The network of chefs, growers and food artisans on Orcas Island is so intertwined that the night before I met Audra and Gerry Lawlor selling their line of Girl Meets Dirt Archipelago Preserves at the Orcas Island Farmer’s Market, I had already tasted one of their wares in an elegant Prosecco cocktail tinged with rhubarb and lavender at The Inn at Ship Bay.
Turns out, the inn’s commercial kitchen is where girl meets stove to craft her chunky, jam-like “spoon preserves” and the firmer, concentrated fruit purees Audra calls “cutting preserves,” modeled after Spanish membrillo, or quince paste.
Quince, in fact, is their bestselling flavor. It comes from Willowrose Bay on Guemes, another of the islands in the San Juan archipelago. Audra says she is adamant about sourcing fruit only from the San Juans; often they pick it themselves. With the exception of rhubarb, she exclusively uses orchard fruit, almost all heirlooms, “a nod to the San Juan’s, and in particular Orcas’s orchard keeping history.”
The Bartlett pears she blends with aged balsamic come from one of Orcas Island’s original orchards. Orcas orchards also yield the Italian plums she makes into a cutting preserve, as well as a spoon preserve flavored with anise hyssop from her garden.
These preserves all pair beautifully with cheeses. A favorite of match of mine is the crabapple cutting preserve with aged gouda.

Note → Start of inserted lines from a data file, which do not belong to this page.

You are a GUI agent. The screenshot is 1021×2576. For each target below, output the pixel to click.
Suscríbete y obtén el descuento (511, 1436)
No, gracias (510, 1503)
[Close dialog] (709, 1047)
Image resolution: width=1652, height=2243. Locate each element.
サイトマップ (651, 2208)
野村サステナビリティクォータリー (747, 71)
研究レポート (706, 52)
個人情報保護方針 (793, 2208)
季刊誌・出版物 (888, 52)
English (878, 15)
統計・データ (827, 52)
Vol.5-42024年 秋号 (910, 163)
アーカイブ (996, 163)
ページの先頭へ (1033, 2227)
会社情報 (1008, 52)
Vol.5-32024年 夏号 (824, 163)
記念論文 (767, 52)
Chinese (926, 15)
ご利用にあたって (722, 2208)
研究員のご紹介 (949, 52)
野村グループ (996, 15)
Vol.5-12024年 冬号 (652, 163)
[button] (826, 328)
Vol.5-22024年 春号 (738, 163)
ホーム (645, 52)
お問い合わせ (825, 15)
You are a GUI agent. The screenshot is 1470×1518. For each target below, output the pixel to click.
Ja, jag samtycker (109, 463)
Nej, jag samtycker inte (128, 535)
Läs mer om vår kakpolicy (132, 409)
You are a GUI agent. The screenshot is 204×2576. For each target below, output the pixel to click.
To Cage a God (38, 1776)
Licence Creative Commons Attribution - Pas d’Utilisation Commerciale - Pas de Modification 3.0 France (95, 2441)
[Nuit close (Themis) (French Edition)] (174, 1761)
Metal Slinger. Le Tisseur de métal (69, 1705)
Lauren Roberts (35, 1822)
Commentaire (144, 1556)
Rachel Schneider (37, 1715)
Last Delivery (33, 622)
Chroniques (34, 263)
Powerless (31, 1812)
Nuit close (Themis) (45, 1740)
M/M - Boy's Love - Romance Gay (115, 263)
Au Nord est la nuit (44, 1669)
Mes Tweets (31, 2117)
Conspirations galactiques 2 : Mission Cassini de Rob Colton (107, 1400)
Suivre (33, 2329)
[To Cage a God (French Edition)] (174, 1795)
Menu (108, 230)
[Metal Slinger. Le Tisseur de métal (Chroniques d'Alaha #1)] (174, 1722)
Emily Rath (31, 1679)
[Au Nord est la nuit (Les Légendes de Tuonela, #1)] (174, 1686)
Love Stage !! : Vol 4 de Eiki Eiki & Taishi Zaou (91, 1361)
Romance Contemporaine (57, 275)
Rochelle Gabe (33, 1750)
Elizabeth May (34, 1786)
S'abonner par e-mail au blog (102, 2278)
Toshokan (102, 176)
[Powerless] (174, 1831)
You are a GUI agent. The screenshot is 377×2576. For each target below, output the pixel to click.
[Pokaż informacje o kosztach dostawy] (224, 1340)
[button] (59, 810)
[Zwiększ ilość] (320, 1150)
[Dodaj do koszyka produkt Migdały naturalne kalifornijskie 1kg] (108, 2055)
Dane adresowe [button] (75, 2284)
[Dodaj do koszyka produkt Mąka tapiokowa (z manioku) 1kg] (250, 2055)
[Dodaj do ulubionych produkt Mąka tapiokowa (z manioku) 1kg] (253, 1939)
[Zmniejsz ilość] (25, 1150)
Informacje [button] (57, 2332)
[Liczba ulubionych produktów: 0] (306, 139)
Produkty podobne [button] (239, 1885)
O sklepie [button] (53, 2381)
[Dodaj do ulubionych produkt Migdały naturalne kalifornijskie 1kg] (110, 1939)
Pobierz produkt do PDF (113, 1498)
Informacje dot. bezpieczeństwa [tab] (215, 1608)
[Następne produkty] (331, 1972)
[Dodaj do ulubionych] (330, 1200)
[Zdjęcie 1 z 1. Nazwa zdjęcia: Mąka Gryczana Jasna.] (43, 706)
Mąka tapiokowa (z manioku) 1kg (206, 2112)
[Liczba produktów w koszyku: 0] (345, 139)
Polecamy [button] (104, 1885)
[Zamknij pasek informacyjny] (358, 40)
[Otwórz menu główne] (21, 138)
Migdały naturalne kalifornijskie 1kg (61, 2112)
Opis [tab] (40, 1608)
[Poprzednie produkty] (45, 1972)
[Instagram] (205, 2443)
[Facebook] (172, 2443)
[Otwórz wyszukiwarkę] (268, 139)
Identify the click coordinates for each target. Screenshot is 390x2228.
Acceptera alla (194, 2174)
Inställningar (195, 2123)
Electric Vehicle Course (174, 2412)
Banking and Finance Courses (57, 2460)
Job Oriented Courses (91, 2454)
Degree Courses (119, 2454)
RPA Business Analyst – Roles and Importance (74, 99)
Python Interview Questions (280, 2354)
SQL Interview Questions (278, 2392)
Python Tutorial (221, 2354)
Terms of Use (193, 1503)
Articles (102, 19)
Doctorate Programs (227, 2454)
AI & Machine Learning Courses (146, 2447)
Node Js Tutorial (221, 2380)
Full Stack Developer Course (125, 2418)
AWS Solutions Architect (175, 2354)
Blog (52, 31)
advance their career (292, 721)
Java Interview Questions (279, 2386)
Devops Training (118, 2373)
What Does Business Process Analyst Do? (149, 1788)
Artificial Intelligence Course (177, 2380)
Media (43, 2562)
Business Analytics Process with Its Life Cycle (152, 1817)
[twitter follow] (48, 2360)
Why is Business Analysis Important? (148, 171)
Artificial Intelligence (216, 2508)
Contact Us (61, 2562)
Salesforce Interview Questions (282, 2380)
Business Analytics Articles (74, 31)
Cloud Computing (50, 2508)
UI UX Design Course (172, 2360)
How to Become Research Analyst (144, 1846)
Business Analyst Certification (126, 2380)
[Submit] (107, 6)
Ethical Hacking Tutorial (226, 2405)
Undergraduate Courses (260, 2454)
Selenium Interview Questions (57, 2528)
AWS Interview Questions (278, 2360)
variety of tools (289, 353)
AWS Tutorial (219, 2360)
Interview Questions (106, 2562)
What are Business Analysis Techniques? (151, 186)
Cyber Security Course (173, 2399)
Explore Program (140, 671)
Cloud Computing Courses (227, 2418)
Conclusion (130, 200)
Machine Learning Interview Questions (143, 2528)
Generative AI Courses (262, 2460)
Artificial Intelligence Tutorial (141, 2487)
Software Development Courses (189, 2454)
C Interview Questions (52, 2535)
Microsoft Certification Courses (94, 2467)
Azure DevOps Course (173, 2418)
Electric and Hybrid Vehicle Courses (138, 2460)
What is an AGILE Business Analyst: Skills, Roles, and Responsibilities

I bought several flavors ($12 a jar) at the Farmers Market on a trip to Orcas in June (read more about that here) but you’ll find Girl Meets Dirt preserves in Seattle too, at Picnic, DeLaurenti, Pear Delicatessen & Shoppe, E. Smith Mercantile, Sugarpill, The Calf & Kid and Marx Foods.
Audra’s story of how girl meets boy and ends up making preserves on this remote island is by turns romantic and wrenching. It is most eloquently told by her in journal entries about acclimating to island life (complete with recipes) on the Girl Meets Dirt website, but here’s a synopsis:
Audra met Gerry while both toiled in the financial field in New York City. They married and three years ago moved into their “farmette” on Orcas, a sylvan island that must remind Dublin-born Gerry of the Emerald Isle. It was Audra’s dream but he willingly signed on. The plan was to start a family and a business. Four miscarriages later, it was time to get down to business.
“I put my head down and my chin up and built a business from scratch – hand-picked fruit, sugar, and a squeeze of lemon,” Audra writes. “I finally DID what I said I was going to do, after quitting my Wall Street job and moving across the country to an island in the middle of nowhere…We did everything we could to make our lives full, without that maternal & paternal longing for fullness we hadn’t been able to conquer.”
Then came a fifth miscarriage.
Despite these almost unbearable losses, Girl Meets Dirt was born last November and is already breaking even. This fall, the Lawlors expect to increase production–and not just of preserves. Audra is pregnant again, doing well, and the baby is due on Christmas Day.
“We’re still full of nerves occasionally,” she says, “a plague of our history of loss that I’m not sure will subside until there is a baby in our arms, but most of the time we finally feel peaceful, full of hope, and incredibly grateful.”